───── Records for processing

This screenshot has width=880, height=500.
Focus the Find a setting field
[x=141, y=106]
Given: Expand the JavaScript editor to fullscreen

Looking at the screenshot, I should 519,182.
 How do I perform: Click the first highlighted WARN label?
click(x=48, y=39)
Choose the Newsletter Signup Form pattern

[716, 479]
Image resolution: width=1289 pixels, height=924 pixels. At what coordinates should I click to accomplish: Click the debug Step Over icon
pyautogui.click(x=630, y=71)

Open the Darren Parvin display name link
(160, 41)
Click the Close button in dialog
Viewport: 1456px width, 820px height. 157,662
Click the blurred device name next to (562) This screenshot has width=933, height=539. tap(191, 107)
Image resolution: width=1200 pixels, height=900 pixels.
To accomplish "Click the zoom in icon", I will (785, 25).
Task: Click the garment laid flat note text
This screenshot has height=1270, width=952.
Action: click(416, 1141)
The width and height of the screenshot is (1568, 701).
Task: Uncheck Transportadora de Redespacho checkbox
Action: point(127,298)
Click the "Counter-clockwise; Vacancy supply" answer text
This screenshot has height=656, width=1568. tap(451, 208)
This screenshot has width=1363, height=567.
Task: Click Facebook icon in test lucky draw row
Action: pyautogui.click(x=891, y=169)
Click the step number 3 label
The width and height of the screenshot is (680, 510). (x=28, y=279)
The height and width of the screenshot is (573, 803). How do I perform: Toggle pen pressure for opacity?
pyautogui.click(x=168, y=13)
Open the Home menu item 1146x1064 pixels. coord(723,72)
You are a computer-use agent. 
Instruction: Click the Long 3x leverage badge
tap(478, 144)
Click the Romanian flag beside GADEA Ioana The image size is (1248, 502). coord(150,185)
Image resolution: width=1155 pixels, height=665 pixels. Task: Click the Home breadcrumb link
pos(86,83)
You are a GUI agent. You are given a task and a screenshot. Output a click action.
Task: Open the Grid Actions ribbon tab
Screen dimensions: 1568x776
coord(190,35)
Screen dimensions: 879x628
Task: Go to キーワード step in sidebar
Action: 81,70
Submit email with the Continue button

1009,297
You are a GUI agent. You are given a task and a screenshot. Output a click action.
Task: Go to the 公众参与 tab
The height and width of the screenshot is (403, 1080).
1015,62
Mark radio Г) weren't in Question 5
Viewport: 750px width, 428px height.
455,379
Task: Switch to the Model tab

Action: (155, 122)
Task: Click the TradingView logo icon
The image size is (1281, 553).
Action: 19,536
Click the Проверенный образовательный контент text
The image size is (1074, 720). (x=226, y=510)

──────────

» **What this task involves**
Write out exactly the lines from the one containing "Click the Romanian" through the end of the data, both included. Add nothing else.

» **Solution**
Click the Romanian flag beside GADEA Ioana The image size is (1248, 502). coord(150,185)
Image resolution: width=1155 pixels, height=665 pixels. Task: Click the Home breadcrumb link
pos(86,83)
You are a GUI agent. You are given a task and a screenshot. Output a click action.
Task: Open the Grid Actions ribbon tab
Screen dimensions: 1568x776
coord(190,35)
Screen dimensions: 879x628
Task: Go to キーワード step in sidebar
Action: 81,70
Submit email with the Continue button

1009,297
You are a GUI agent. You are given a task and a screenshot. Output a click action.
Task: Go to the 公众参与 tab
The height and width of the screenshot is (403, 1080).
1015,62
Mark radio Г) weren't in Question 5
Viewport: 750px width, 428px height.
455,379
Task: Switch to the Model tab

Action: (155, 122)
Task: Click the TradingView logo icon
The image size is (1281, 553).
Action: 19,536
Click the Проверенный образовательный контент text
The image size is (1074, 720). (x=226, y=510)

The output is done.